→ **REQUIRED WORK**:
How many lines below hold the string "computer"? Report that number alone.

→ **EXERCISE DATA**:
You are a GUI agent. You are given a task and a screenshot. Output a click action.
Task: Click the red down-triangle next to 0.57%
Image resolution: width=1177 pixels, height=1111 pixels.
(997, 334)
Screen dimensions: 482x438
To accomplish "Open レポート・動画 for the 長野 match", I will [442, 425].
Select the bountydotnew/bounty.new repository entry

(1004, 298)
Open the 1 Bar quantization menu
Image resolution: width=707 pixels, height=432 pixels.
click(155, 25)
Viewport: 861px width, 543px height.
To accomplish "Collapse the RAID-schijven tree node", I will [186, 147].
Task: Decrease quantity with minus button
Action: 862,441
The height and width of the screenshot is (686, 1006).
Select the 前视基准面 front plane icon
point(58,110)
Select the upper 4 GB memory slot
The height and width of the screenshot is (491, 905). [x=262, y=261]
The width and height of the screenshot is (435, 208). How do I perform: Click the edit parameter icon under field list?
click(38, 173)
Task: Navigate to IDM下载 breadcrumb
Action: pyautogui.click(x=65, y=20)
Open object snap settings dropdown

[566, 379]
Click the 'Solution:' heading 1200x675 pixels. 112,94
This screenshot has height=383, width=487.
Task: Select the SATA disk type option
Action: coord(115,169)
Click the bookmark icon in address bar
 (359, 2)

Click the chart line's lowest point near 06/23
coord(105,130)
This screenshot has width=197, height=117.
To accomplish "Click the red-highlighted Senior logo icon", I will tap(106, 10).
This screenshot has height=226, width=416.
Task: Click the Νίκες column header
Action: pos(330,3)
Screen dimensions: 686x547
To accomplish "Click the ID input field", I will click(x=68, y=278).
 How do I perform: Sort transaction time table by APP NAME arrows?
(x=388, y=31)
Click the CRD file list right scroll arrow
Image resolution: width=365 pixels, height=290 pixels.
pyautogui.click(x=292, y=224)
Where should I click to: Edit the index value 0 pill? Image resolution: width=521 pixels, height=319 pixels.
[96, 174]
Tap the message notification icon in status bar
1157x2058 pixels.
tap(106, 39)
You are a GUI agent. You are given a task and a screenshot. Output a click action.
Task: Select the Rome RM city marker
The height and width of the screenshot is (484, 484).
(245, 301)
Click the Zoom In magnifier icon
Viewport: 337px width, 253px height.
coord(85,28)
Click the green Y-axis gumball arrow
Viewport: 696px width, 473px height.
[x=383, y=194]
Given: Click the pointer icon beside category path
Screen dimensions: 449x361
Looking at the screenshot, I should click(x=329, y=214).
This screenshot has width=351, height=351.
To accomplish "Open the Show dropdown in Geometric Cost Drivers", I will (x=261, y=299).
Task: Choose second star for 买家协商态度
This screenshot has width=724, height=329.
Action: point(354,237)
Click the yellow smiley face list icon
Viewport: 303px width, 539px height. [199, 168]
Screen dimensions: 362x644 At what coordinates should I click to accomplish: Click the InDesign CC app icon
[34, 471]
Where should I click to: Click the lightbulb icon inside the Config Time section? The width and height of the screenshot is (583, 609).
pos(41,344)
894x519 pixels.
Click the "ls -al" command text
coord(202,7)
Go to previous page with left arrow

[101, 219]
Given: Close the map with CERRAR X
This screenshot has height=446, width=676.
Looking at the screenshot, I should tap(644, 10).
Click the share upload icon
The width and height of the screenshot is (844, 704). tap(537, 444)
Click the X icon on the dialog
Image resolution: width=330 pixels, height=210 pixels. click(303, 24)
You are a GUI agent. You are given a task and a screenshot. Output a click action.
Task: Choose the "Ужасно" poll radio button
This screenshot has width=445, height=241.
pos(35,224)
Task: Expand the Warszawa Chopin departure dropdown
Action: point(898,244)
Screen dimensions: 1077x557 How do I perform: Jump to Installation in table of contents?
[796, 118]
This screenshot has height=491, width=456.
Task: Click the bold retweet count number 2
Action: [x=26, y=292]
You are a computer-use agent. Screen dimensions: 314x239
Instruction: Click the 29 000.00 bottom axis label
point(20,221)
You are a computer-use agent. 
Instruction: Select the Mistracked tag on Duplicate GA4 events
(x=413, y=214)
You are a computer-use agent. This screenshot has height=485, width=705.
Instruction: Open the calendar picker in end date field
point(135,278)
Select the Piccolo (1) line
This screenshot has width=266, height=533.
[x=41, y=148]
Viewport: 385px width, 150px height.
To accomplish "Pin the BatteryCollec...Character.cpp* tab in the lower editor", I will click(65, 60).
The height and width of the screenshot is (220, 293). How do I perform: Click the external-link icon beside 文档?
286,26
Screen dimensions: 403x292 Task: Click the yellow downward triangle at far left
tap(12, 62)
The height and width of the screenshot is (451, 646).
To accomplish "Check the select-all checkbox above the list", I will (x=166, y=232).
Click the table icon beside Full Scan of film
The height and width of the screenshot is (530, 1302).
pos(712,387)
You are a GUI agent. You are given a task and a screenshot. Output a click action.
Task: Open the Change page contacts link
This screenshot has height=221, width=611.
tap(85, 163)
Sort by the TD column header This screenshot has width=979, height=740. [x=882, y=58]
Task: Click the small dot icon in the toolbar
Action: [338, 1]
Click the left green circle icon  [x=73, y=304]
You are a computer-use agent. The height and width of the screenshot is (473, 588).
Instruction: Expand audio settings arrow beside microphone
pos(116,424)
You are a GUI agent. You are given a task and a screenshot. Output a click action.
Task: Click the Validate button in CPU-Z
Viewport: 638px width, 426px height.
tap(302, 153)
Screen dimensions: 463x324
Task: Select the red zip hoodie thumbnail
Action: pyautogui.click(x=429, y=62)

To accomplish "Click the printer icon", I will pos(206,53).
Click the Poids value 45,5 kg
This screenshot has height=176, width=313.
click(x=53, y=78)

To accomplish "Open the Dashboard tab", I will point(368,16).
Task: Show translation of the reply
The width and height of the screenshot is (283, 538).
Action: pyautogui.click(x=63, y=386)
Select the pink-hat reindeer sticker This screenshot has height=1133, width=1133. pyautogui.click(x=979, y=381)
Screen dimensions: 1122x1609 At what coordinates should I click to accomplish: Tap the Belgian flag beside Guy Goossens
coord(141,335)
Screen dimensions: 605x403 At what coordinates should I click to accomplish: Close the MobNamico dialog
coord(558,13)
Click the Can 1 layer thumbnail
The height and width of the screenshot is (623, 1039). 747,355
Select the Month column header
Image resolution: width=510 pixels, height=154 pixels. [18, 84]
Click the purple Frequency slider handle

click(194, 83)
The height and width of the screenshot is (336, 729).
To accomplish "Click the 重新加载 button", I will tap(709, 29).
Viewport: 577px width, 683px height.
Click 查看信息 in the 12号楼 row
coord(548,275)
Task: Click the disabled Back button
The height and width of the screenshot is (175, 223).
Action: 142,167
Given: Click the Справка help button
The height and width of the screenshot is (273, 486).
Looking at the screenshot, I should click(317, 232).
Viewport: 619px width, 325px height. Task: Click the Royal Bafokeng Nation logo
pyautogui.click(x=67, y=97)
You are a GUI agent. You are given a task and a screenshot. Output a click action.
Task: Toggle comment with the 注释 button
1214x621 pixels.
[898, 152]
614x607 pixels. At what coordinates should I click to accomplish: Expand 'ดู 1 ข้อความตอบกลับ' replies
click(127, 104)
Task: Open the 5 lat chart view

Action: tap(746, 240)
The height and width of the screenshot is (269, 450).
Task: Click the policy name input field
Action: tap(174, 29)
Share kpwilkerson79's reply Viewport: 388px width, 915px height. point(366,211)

→ **WRITTEN SOLUTION**:
4